WHAT IS EXPECTED: Given the listing below, write out exactly the lines starting with the line that has "Where should I click to: Change" and going on through the line that has "Click the SnapShot", both kept.

ENTRIES PROVIDED:
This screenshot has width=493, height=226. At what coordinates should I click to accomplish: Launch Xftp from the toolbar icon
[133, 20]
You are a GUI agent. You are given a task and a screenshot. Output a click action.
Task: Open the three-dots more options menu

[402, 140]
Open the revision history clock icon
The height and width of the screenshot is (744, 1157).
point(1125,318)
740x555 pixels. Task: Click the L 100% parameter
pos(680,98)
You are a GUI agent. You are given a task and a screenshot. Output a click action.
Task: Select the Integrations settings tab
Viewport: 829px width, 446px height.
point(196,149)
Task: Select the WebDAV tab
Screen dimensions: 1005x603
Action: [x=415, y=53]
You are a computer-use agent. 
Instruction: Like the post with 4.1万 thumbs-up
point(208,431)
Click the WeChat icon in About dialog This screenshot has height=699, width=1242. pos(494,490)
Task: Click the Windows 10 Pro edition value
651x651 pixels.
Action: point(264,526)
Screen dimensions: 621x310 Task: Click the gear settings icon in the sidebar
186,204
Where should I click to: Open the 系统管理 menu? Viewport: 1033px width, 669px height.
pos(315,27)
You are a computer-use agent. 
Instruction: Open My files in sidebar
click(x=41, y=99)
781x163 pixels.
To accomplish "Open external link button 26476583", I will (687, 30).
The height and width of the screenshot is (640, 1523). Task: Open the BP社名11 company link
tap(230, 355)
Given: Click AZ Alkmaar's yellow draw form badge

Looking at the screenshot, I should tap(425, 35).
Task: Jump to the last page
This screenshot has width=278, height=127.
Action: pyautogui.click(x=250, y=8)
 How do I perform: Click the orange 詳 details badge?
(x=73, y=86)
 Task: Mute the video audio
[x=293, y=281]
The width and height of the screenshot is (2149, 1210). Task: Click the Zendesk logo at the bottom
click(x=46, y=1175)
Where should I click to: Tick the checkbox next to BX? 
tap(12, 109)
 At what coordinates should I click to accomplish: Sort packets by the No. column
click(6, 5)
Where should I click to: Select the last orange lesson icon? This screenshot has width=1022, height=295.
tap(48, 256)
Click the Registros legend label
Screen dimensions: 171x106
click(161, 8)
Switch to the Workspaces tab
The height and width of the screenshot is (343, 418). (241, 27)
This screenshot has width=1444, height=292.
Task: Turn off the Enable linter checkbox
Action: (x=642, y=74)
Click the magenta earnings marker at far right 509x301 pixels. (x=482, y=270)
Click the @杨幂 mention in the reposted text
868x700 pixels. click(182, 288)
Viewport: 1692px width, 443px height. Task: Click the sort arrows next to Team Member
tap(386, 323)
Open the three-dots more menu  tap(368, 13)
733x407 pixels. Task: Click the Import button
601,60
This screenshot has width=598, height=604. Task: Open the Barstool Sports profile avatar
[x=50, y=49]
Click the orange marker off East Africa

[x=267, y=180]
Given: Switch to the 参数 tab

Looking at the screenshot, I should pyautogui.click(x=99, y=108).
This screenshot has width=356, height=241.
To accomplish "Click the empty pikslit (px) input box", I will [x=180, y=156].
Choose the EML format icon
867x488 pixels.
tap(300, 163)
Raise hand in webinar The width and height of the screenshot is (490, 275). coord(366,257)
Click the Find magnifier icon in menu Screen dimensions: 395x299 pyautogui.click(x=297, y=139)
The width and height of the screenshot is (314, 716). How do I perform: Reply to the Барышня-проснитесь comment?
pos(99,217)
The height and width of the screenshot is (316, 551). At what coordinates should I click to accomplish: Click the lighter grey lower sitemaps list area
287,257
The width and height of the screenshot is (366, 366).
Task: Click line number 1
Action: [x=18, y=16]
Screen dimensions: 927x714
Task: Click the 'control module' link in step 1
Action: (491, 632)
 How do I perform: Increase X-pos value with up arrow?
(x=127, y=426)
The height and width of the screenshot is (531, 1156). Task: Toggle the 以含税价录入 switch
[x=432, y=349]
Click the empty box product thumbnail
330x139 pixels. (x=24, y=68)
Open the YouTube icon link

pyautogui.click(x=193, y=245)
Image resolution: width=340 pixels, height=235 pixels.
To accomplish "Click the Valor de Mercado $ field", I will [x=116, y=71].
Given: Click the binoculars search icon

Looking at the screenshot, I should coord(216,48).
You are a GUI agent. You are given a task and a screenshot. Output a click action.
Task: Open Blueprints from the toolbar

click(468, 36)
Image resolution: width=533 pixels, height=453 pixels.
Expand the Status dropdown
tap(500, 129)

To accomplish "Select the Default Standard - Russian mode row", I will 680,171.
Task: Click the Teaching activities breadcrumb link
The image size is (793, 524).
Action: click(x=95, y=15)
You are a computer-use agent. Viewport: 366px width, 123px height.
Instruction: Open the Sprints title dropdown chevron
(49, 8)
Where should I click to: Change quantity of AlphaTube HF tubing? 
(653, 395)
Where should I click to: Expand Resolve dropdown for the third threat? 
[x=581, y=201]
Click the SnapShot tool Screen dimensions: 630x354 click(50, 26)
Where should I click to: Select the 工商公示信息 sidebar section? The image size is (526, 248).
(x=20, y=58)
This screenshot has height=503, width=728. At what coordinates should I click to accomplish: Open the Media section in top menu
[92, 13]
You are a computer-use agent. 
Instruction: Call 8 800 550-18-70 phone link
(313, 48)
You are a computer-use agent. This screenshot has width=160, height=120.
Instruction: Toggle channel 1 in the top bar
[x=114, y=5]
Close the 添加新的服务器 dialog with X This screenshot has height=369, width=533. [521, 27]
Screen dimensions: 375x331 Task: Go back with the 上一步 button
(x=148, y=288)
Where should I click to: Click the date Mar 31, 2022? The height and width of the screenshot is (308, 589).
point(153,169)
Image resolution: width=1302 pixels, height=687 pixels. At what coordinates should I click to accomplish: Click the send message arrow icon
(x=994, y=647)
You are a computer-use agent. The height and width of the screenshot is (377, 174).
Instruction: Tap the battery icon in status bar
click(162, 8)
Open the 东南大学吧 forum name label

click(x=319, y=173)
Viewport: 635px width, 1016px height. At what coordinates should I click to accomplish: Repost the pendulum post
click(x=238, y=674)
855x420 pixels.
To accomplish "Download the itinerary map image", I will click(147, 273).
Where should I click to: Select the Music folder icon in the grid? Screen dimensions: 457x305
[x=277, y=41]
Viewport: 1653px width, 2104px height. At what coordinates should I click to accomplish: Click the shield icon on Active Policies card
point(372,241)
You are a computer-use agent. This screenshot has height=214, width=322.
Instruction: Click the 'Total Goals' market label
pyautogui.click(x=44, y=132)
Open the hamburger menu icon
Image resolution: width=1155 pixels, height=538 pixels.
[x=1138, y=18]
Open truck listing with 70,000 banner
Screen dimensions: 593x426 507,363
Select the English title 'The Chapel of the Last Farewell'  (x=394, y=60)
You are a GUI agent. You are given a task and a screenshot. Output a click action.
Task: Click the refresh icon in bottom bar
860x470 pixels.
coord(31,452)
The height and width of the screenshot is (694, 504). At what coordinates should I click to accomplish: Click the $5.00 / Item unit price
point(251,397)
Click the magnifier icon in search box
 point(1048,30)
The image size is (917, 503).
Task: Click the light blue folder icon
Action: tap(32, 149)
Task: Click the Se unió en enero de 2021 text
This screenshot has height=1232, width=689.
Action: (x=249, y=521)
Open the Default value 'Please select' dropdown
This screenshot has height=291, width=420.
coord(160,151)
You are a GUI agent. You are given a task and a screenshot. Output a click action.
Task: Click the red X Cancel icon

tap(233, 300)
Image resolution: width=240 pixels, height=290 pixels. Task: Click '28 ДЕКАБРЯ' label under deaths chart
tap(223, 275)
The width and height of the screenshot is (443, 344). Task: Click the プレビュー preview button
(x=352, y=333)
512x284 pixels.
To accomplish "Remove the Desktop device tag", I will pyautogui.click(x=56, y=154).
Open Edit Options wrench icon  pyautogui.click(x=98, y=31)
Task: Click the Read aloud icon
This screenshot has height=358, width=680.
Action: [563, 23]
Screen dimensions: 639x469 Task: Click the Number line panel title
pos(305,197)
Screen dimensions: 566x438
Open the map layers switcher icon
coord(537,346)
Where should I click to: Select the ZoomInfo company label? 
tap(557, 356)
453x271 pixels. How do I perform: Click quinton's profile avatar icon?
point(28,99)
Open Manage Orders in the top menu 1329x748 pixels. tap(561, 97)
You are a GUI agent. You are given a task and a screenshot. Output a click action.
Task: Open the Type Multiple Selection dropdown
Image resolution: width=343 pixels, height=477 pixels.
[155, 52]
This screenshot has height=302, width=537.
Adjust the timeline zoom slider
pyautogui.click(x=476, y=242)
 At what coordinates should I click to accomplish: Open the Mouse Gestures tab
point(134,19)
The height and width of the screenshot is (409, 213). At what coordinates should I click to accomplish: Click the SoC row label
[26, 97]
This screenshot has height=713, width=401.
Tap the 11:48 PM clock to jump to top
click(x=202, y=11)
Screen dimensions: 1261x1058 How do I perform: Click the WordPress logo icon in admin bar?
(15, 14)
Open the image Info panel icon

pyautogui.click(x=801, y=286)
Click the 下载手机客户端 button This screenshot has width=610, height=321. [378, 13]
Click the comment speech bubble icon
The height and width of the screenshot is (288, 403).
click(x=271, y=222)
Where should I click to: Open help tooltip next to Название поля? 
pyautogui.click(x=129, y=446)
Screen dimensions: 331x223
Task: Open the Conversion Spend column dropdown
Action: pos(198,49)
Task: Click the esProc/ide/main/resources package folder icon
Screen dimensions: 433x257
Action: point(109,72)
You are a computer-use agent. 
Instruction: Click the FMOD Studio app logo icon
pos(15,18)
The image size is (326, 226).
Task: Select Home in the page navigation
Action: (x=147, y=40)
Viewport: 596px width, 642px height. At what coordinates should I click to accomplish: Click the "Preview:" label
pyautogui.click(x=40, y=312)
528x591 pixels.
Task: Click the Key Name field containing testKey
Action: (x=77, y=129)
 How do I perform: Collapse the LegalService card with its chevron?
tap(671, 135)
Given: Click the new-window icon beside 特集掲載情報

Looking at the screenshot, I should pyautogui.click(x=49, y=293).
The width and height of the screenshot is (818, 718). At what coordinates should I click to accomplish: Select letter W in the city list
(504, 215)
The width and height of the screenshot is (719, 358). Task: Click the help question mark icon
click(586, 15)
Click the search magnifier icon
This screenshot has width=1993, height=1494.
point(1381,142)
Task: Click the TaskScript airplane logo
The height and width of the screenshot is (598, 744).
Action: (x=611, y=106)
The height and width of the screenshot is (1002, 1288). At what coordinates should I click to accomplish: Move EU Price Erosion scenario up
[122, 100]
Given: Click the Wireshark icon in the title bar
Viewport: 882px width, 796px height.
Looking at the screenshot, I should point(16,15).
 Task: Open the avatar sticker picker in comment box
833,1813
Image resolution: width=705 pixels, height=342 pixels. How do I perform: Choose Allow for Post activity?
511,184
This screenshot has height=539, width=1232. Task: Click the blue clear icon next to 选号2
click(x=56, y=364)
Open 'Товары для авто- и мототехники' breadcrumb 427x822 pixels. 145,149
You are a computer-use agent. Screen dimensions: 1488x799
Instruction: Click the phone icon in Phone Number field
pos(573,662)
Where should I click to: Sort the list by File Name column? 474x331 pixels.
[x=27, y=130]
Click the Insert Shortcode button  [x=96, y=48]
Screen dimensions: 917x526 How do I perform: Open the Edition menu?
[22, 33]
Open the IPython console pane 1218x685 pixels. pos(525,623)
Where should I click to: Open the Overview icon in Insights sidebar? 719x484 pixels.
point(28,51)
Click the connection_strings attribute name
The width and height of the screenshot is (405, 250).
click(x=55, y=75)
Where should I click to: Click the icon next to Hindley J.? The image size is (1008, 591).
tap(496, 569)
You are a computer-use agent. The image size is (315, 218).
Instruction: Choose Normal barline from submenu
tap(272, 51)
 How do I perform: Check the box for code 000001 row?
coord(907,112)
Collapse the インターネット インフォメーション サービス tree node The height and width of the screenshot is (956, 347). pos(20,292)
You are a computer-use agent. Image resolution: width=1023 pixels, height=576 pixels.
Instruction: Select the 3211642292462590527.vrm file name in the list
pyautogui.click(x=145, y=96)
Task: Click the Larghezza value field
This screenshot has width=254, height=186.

RESULT OF THIS TASK:
Where should I click to: Change quantity of AlphaTube HF tubing? 
(653, 395)
Where should I click to: Expand Resolve dropdown for the third threat? 
[x=581, y=201]
Click the SnapShot tool Screen dimensions: 630x354 click(50, 26)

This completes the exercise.